Assim como para Tom e Aninha, minha vida mudou quando Pippi fez sua entrada triunfal em meu coração. É tão difícil escolher um trecho, dentre tantos maravilhosos, para mostrar o quanto essa menininha nos arrebata com sua espontaneidade e perspicácia. O trecho que escolhi expressa o amor-próprio da menina, relacionado a uma característica que, na época em que se passa a história, era considerada um grande defeito estético, que exigia tratamentos cosméticos prolongados. As três crianças estão passeando e Pippi vê algo na vitrine de uma perfumaria:


"A vitrine mostrava um grande pote de creme anti-sardas e, ao lado do pote, uma tabuleta com a pergunta: "VOCÊ SOFRE DE SARDAS?".
- O que está escrito ali - quis saber Pippi. Ela quase não sabia ler, pois não queria ir à escola como as outras crianças.
- Está escrito: "Você sofre de sardas?"- disse Aninha.
- Ah, é? Interessante… - disse Pippi, pensativa. - Bem, uma pergunta educada exige uma resposta educada. Vamos entrar!

→ **O QUE FAZER**
Copie do texto sobre Pippi, sem mudar nada, o trecho que vai de "Assim como para" até "as outras crianças.". A listagem a seguir vem de outra fonte.

→ **MATERIAL**
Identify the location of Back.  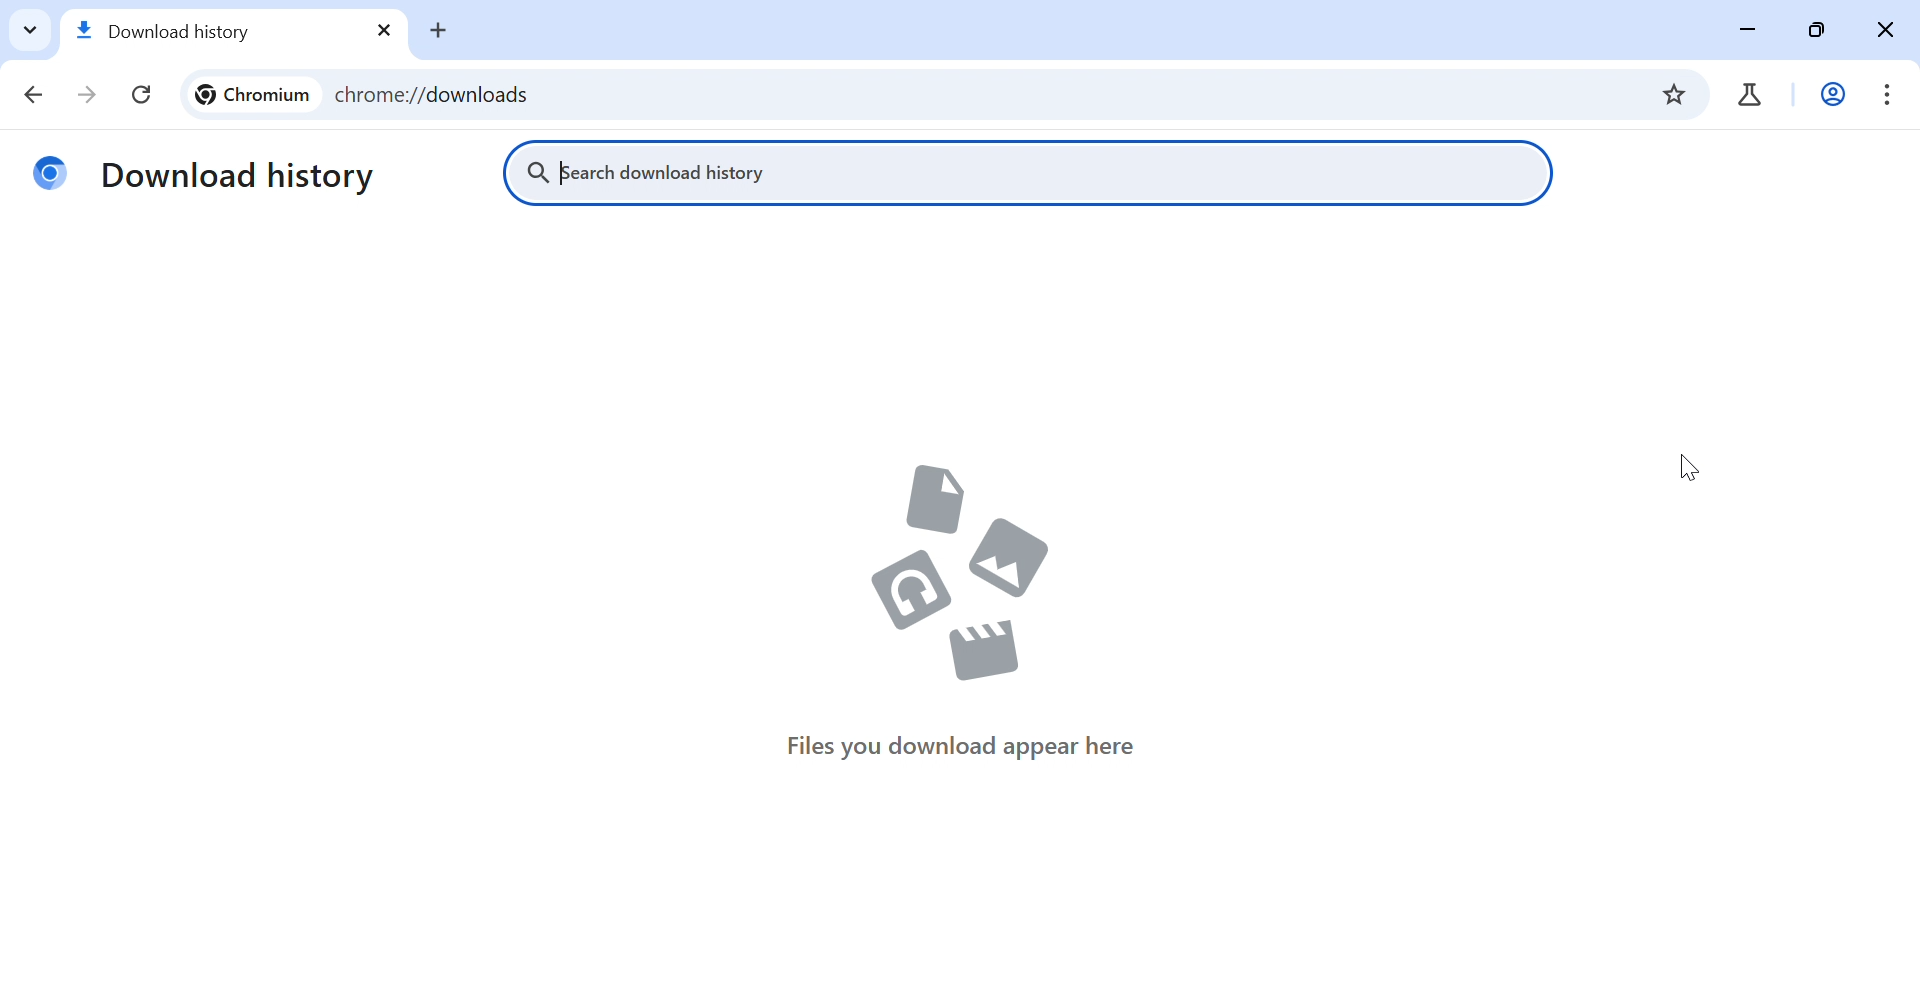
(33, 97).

→ **SUA RESPOSTA**
Assim como para Tom e Aninha, minha vida mudou quando Pippi fez sua entrada triunfal em meu coração. É tão difícil escolher um trecho, dentre tantos maravilhosos, para mostrar o quanto essa menininha nos arrebata com sua espontaneidade e perspicácia. O trecho que escolhi expressa o amor-próprio da menina, relacionado a uma característica que, na época em que se passa a história, era considerada um grande defeito estético, que exigia tratamentos cosméticos prolongados. As três crianças estão passeando e Pippi vê algo na vitrine de uma perfumaria:


"A vitrine mostrava um grande pote de creme anti-sardas e, ao lado do pote, uma tabuleta com a pergunta: "VOCÊ SOFRE DE SARDAS?".
- O que está escrito ali - quis saber Pippi. Ela quase não sabia ler, pois não queria ir à escola como as outras crianças.